> **What the task requires**
Please show every line from the entries that carries the word "Enable".

> **Input records**

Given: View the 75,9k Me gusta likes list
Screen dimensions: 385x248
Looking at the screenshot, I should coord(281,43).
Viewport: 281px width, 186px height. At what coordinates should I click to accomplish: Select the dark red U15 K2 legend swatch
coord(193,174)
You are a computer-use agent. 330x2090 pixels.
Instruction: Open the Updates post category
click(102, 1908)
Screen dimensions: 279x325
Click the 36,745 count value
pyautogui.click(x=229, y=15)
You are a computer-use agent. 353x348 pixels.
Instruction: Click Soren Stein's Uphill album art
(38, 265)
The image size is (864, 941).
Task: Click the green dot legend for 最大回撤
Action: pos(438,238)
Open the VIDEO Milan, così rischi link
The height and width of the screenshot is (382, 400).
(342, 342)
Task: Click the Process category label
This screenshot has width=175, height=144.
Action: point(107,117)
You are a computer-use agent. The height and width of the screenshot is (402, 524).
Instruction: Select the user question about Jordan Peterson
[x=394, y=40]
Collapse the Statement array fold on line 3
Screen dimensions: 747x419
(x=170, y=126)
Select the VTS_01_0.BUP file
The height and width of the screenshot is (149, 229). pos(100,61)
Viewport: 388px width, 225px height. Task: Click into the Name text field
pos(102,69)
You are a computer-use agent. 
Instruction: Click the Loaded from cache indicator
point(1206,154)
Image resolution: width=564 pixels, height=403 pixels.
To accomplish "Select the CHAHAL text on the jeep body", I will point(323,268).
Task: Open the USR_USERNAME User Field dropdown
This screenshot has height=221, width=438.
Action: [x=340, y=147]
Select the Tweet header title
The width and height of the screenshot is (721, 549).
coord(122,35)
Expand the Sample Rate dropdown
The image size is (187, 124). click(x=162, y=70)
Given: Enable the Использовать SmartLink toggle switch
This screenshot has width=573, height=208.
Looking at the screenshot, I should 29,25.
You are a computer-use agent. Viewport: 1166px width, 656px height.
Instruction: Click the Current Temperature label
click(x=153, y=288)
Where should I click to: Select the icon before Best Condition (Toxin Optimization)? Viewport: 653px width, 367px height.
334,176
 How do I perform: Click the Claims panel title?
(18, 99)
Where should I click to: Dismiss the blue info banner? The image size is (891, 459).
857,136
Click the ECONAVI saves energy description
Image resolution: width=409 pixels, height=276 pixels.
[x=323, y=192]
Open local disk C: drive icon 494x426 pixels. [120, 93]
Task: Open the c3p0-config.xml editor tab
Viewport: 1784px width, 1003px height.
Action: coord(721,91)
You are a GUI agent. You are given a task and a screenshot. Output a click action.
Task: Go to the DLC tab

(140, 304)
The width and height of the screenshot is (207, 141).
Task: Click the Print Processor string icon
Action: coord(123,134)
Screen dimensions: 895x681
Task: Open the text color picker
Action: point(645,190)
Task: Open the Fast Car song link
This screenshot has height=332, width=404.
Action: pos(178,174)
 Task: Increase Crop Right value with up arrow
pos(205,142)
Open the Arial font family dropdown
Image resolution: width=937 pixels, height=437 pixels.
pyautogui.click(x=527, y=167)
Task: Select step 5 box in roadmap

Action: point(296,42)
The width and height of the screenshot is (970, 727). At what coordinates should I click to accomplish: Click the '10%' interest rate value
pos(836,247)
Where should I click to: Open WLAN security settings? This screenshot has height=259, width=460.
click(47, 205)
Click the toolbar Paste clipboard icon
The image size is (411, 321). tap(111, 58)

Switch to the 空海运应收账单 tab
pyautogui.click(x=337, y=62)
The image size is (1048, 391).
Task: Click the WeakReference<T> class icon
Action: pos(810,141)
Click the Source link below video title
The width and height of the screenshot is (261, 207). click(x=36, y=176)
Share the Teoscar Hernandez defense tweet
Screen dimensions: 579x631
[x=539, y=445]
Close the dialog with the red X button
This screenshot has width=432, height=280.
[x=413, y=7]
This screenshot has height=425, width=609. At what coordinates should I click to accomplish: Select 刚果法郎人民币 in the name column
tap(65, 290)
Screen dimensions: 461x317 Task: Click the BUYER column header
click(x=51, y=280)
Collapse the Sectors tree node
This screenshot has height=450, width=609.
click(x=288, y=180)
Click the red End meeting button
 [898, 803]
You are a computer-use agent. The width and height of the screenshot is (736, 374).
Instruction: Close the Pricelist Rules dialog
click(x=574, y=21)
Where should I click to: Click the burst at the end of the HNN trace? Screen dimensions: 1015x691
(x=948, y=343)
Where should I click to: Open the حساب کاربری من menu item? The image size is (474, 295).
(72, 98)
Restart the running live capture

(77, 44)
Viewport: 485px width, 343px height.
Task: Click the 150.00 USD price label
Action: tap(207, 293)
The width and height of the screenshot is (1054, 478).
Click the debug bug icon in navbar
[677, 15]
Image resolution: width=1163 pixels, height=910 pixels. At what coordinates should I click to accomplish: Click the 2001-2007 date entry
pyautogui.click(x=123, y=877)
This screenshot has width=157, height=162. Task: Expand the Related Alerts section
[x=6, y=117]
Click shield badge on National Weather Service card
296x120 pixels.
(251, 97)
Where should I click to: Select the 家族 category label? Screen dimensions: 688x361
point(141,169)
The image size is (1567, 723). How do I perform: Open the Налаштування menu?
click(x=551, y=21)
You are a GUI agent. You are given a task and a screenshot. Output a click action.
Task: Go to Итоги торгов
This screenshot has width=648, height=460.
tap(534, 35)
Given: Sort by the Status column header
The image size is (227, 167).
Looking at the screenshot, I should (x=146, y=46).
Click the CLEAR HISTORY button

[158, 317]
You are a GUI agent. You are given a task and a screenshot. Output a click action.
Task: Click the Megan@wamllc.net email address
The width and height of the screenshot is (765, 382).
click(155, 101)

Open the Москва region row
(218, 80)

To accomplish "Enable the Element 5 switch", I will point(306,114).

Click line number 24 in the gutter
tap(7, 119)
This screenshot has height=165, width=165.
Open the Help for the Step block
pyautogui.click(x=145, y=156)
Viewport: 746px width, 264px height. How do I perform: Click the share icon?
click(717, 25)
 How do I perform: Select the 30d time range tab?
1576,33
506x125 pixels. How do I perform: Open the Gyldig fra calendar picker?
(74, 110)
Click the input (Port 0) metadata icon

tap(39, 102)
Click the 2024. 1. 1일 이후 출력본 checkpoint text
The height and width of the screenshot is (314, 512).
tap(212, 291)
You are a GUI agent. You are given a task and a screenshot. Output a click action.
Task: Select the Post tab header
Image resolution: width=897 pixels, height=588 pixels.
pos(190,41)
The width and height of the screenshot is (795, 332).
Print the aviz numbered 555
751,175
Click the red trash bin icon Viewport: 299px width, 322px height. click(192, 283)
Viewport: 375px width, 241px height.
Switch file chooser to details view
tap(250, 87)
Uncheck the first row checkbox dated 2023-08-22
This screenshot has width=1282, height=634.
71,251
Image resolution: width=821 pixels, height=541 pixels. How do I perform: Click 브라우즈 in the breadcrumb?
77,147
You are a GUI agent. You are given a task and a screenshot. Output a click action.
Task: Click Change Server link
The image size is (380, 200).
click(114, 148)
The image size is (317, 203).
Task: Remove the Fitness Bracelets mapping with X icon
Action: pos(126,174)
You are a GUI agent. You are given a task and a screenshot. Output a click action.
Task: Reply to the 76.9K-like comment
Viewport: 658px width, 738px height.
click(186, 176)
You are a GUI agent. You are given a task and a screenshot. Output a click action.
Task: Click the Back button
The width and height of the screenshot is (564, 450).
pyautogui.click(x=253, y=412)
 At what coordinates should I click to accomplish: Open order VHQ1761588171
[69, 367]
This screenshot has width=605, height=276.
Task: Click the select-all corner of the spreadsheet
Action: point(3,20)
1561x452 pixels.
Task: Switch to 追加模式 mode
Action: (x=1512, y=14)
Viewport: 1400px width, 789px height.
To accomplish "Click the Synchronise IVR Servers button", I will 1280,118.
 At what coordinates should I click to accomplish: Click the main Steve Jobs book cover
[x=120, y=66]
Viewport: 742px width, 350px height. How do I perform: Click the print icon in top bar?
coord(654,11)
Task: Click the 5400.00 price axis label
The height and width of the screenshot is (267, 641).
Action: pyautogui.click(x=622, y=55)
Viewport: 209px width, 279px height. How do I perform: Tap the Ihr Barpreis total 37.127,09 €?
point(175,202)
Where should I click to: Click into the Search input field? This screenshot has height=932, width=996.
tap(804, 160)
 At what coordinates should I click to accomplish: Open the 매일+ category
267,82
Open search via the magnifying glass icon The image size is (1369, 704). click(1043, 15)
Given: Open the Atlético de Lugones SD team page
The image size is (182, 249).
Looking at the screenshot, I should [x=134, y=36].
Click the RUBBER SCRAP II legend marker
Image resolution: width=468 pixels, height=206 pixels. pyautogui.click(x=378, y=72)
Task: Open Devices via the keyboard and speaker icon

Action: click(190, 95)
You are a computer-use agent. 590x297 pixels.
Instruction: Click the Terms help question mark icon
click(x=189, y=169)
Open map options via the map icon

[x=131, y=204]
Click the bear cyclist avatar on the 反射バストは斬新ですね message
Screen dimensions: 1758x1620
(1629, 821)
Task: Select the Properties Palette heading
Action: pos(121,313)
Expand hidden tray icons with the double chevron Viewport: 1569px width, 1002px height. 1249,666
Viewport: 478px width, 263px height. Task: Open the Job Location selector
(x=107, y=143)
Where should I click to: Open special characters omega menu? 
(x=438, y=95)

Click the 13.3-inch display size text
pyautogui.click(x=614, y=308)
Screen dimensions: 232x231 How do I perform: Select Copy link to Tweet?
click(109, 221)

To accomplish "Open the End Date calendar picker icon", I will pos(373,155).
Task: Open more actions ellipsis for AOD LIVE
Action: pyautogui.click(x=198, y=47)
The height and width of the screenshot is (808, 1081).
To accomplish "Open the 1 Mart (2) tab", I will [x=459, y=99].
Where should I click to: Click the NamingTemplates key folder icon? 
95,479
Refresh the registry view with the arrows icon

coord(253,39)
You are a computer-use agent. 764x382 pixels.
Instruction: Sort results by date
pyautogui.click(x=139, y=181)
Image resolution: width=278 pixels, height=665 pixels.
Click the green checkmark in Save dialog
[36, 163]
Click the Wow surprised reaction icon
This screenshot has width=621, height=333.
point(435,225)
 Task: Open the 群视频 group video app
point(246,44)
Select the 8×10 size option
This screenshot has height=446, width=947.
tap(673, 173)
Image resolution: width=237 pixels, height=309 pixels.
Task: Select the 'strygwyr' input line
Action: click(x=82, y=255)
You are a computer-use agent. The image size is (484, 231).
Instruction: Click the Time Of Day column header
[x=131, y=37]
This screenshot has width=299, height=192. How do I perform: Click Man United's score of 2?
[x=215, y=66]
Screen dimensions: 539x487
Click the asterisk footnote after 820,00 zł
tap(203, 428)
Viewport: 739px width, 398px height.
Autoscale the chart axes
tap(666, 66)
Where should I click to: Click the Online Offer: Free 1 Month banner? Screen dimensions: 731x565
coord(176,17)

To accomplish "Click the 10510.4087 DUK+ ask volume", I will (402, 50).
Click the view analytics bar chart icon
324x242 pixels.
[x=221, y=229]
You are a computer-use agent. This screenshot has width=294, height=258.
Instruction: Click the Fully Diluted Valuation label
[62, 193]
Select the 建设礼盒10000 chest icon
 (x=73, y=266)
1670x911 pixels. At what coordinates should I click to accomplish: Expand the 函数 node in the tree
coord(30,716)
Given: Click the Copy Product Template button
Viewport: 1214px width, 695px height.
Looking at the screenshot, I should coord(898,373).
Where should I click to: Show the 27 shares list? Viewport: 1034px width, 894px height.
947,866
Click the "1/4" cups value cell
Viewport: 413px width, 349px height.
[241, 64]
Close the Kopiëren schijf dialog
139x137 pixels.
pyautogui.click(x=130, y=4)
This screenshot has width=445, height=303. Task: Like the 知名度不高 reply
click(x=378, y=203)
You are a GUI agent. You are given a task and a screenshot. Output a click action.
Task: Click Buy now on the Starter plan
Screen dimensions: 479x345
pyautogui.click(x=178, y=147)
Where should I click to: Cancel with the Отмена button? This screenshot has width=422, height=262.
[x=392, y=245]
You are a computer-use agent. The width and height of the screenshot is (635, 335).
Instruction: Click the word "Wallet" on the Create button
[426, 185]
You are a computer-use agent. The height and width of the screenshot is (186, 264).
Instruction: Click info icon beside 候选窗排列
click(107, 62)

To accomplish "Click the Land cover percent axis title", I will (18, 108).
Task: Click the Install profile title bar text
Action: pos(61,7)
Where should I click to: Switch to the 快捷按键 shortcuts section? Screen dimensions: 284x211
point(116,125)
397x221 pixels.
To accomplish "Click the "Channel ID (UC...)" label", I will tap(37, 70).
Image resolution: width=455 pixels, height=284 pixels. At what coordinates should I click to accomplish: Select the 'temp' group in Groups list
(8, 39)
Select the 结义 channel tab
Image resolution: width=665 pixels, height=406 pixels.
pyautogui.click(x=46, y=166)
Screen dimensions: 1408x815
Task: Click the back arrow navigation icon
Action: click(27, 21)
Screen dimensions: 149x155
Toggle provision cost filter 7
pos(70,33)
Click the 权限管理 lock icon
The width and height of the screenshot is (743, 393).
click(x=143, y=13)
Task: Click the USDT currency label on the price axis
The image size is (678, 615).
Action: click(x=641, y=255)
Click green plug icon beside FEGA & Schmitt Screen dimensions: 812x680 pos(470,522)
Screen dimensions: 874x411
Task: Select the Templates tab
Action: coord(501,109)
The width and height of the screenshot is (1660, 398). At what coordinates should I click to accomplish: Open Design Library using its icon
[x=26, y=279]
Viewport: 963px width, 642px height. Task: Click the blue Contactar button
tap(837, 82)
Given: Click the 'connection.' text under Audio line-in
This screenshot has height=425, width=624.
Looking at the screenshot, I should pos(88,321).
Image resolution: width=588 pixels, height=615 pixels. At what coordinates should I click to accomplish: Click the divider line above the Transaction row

> **Reply**
Given: Enable the Использовать SmartLink toggle switch
To accomplish "Enable the Element 5 switch", I will point(306,114).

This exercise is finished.